(Saved entries)
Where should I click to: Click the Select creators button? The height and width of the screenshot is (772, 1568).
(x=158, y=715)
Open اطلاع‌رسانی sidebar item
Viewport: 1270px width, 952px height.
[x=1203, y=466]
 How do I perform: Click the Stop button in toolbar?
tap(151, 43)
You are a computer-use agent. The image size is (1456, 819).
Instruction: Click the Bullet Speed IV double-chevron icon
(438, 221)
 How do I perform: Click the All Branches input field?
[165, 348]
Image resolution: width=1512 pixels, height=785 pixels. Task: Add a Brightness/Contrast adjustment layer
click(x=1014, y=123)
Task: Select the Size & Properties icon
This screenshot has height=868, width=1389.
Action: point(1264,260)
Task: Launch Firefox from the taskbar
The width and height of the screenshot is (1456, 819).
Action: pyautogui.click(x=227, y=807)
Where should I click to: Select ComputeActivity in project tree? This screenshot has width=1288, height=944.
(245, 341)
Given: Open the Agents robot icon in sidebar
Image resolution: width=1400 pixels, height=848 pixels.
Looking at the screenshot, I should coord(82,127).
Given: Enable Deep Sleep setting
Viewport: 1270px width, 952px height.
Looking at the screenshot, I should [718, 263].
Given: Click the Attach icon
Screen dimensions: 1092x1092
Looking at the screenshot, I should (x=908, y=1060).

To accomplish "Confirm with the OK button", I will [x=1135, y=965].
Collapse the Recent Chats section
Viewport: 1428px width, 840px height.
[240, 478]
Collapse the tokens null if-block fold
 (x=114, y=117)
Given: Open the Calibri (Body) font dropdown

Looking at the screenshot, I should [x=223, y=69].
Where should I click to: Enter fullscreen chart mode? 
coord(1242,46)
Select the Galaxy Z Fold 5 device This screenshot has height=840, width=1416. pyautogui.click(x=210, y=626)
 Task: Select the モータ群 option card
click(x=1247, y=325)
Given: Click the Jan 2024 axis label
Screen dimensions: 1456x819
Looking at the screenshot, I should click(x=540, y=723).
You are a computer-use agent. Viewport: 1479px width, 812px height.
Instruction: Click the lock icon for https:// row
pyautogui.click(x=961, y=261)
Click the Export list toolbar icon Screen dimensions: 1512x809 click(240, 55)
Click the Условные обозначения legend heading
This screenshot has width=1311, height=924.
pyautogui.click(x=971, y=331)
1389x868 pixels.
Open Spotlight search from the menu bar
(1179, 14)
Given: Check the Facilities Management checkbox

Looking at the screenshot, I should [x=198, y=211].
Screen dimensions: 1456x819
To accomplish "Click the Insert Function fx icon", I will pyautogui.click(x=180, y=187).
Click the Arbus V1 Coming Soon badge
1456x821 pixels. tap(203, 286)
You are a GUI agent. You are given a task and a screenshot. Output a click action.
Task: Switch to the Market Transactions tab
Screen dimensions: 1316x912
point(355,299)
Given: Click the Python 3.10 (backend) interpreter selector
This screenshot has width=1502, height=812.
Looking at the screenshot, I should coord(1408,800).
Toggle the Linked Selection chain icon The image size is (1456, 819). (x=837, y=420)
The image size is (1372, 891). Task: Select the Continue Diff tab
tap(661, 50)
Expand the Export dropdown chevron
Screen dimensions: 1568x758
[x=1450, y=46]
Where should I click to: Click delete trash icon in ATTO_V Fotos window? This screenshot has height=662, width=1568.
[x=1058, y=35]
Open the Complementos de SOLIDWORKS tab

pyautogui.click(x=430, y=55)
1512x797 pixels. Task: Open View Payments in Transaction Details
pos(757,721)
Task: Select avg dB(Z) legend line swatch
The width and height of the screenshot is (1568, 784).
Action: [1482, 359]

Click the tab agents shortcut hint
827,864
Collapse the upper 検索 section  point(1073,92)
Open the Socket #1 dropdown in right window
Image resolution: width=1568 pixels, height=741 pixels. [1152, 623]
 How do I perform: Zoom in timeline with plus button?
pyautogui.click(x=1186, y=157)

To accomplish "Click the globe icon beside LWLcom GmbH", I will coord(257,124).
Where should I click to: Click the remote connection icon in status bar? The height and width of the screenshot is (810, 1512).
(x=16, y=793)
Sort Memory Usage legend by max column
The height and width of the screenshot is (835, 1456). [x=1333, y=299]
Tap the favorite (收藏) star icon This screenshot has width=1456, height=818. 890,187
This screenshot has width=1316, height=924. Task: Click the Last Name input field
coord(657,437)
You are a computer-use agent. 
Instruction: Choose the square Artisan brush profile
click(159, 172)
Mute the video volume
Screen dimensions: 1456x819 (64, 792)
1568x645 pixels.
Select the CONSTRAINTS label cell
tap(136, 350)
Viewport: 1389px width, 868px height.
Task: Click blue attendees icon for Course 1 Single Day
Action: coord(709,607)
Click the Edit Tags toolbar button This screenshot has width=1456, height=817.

**Aim of the exercise**
Once you have read the data above, print all of it again exactly.

**Answer section**
Where should I click to: Click the Select creators button? The height and width of the screenshot is (772, 1568).
(x=158, y=715)
Open اطلاع‌رسانی sidebar item
Viewport: 1270px width, 952px height.
[x=1203, y=466]
 How do I perform: Click the Stop button in toolbar?
tap(151, 43)
You are a computer-use agent. The image size is (1456, 819).
Instruction: Click the Bullet Speed IV double-chevron icon
(438, 221)
 How do I perform: Click the All Branches input field?
[165, 348]
Image resolution: width=1512 pixels, height=785 pixels. Task: Add a Brightness/Contrast adjustment layer
click(x=1014, y=123)
Task: Select the Size & Properties icon
This screenshot has height=868, width=1389.
Action: point(1264,260)
Task: Launch Firefox from the taskbar
The width and height of the screenshot is (1456, 819).
Action: pyautogui.click(x=227, y=807)
Where should I click to: Select ComputeActivity in project tree? This screenshot has width=1288, height=944.
(245, 341)
Given: Open the Agents robot icon in sidebar
Image resolution: width=1400 pixels, height=848 pixels.
Looking at the screenshot, I should coord(82,127).
Given: Enable Deep Sleep setting
Viewport: 1270px width, 952px height.
Looking at the screenshot, I should [718, 263].
Given: Click the Attach icon
Screen dimensions: 1092x1092
Looking at the screenshot, I should (x=908, y=1060).

To accomplish "Confirm with the OK button", I will [x=1135, y=965].
Collapse the Recent Chats section
Viewport: 1428px width, 840px height.
[240, 478]
Collapse the tokens null if-block fold
 (x=114, y=117)
Given: Open the Calibri (Body) font dropdown

Looking at the screenshot, I should [x=223, y=69].
Where should I click to: Enter fullscreen chart mode? 
coord(1242,46)
Select the Galaxy Z Fold 5 device This screenshot has height=840, width=1416. pyautogui.click(x=210, y=626)
 Task: Select the モータ群 option card
click(x=1247, y=325)
Given: Click the Jan 2024 axis label
Screen dimensions: 1456x819
Looking at the screenshot, I should click(x=540, y=723).
You are a computer-use agent. Viewport: 1479px width, 812px height.
Instruction: Click the lock icon for https:// row
pyautogui.click(x=961, y=261)
Click the Export list toolbar icon Screen dimensions: 1512x809 click(240, 55)
Click the Условные обозначения legend heading
This screenshot has width=1311, height=924.
pyautogui.click(x=971, y=331)
1389x868 pixels.
Open Spotlight search from the menu bar
(1179, 14)
Given: Check the Facilities Management checkbox

Looking at the screenshot, I should [x=198, y=211].
Screen dimensions: 1456x819
To accomplish "Click the Insert Function fx icon", I will pyautogui.click(x=180, y=187).
Click the Arbus V1 Coming Soon badge
1456x821 pixels. tap(203, 286)
You are a GUI agent. You are given a task and a screenshot. Output a click action.
Task: Switch to the Market Transactions tab
Screen dimensions: 1316x912
point(355,299)
Given: Click the Python 3.10 (backend) interpreter selector
This screenshot has width=1502, height=812.
Looking at the screenshot, I should coord(1408,800).
Toggle the Linked Selection chain icon The image size is (1456, 819). (x=837, y=420)
The image size is (1372, 891). Task: Select the Continue Diff tab
tap(661, 50)
Expand the Export dropdown chevron
Screen dimensions: 1568x758
[x=1450, y=46]
Where should I click to: Click delete trash icon in ATTO_V Fotos window? This screenshot has height=662, width=1568.
[x=1058, y=35]
Open the Complementos de SOLIDWORKS tab

pyautogui.click(x=430, y=55)
1512x797 pixels. Task: Open View Payments in Transaction Details
pos(757,721)
Task: Select avg dB(Z) legend line swatch
The width and height of the screenshot is (1568, 784).
Action: [1482, 359]

Click the tab agents shortcut hint
827,864
Collapse the upper 検索 section  point(1073,92)
Open the Socket #1 dropdown in right window
Image resolution: width=1568 pixels, height=741 pixels. [1152, 623]
 How do I perform: Zoom in timeline with plus button?
pyautogui.click(x=1186, y=157)

To accomplish "Click the globe icon beside LWLcom GmbH", I will coord(257,124).
Where should I click to: Click the remote connection icon in status bar? The height and width of the screenshot is (810, 1512).
(x=16, y=793)
Sort Memory Usage legend by max column
The height and width of the screenshot is (835, 1456). [x=1333, y=299]
Tap the favorite (收藏) star icon This screenshot has width=1456, height=818. 890,187
This screenshot has width=1316, height=924. Task: Click the Last Name input field
coord(657,437)
You are a computer-use agent. 
Instruction: Choose the square Artisan brush profile
click(159, 172)
Mute the video volume
Screen dimensions: 1456x819 (64, 792)
1568x645 pixels.
Select the CONSTRAINTS label cell
tap(136, 350)
Viewport: 1389px width, 868px height.
Task: Click blue attendees icon for Course 1 Single Day
Action: coord(709,607)
Click the Edit Tags toolbar button This screenshot has width=1456, height=817.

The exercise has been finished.